Wydaje się to rzeczą szalenie naturalną, że miejsce Elbląga jest przy Gdańsku. W końcu po II wojnie światowej - aż do końca 1974 roku – nasze miasto należało do ówczesnego województwa gdańskiego. Przez 23 lata, od 1975 do końca 1998 roku, samo stało się stolicą w ramach nowego podziału państwa na 49 województw. Z dniem 1 stycznia 1999 roku województwo elbląskie przestało jednak istnieć, a miasto zostało przyłączone do województwa warmińsko-mazurskiego, ze stolicą w Olsztynie. Elblążanie odczuli wtedy tę krzywdę podwójnie: po pierwsze - stracili stolicę; po drugie - jeśli już, widzieliby się raczej w granicach Pomorza, niż Warmii i Mazur.
Temat ze związakami Elbląga z Pomorzem powraca po ostatnim referendum i trudno się nie zgodzić z argumentami, że Elbląg to miasto na Wybrzeżu, a nie na Warmii. Na pierwszej konferencji prasowej, po odwołaniu ze stanowiska włodarza miasta, ówczesnego prezydenta Grzegorza Nowaczyka, elbląskie PiS zasygnalizowało m.in, by referendum w sprawie przynależności miasta odbyło się przy okazji najbliższych wyborów samorządowych, czyli w 2014 roku.
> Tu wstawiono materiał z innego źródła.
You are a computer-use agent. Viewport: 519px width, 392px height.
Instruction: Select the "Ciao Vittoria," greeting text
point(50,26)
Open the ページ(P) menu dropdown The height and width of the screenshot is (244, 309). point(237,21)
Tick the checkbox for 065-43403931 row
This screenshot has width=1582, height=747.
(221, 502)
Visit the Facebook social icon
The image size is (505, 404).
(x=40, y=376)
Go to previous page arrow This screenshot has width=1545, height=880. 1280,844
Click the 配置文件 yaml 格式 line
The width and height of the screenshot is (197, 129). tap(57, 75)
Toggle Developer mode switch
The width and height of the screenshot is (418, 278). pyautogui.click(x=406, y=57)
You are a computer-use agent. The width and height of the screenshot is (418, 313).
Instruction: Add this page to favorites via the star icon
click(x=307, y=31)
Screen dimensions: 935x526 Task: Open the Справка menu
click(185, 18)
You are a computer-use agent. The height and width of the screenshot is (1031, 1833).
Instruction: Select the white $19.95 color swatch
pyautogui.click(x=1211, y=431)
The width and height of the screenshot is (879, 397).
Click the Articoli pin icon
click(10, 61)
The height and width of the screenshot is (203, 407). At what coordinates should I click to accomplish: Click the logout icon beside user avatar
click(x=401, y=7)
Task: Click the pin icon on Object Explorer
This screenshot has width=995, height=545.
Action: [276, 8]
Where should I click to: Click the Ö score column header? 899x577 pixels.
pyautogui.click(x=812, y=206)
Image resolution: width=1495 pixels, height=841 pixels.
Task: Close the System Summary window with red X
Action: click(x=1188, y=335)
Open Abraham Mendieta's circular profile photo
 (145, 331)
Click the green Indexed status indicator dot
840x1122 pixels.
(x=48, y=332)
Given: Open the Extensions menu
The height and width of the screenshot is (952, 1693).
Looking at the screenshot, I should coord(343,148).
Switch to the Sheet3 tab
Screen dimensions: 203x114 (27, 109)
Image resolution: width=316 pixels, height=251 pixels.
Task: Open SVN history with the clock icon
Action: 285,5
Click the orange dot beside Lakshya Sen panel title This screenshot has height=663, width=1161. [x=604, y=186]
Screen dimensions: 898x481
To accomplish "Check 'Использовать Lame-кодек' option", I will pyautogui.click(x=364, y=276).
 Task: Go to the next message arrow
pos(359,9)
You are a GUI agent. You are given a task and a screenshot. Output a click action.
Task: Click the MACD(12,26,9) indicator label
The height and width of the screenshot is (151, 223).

Jerzy Wilk, wtedy przewodniczący lokalnych struktur PiS, zasugerował, by do kart głosowania w wyborach prezydenta i rady dołączyć dodatkową - referendalną. Powyższe było podtrzymywane przez Wilka także podczas kampanii wyborczej, poprzedzającej przyspieszone wybory samorządowe i prezydenckie w mieście, które – ostatecznie – Jerzy Wilk wygrał. Już wtedy propozycja obecnego prezydenta miasta wywołała lawinę komentarzy – w większości przychylnie pisząc o powrocie Elbląga do Pomorza.
Jerzy Wilk rozpoczyna właśnie drugi miesiąc swojej pracy. Zapytaliśmy prezydenta, czy plany przeprowadzenia referendum w sprawie zacieśnięcia więzi Elbląga i Gdańska, są nadal aktualne - Cieszę się, że w komentarzach pod materiałami publikowanymi przez Państwa portal wielu internautów wypowiada się na temat powrotu Elbląga do Pomorza – mówi Jerzy Wilk. - Również do mnie, jeszcze jako kandydata na prezydenta miasta, wiele osób zgłaszało się z tym postulatem. Stąd zapis ten znalazł się w moim programie wyborczym.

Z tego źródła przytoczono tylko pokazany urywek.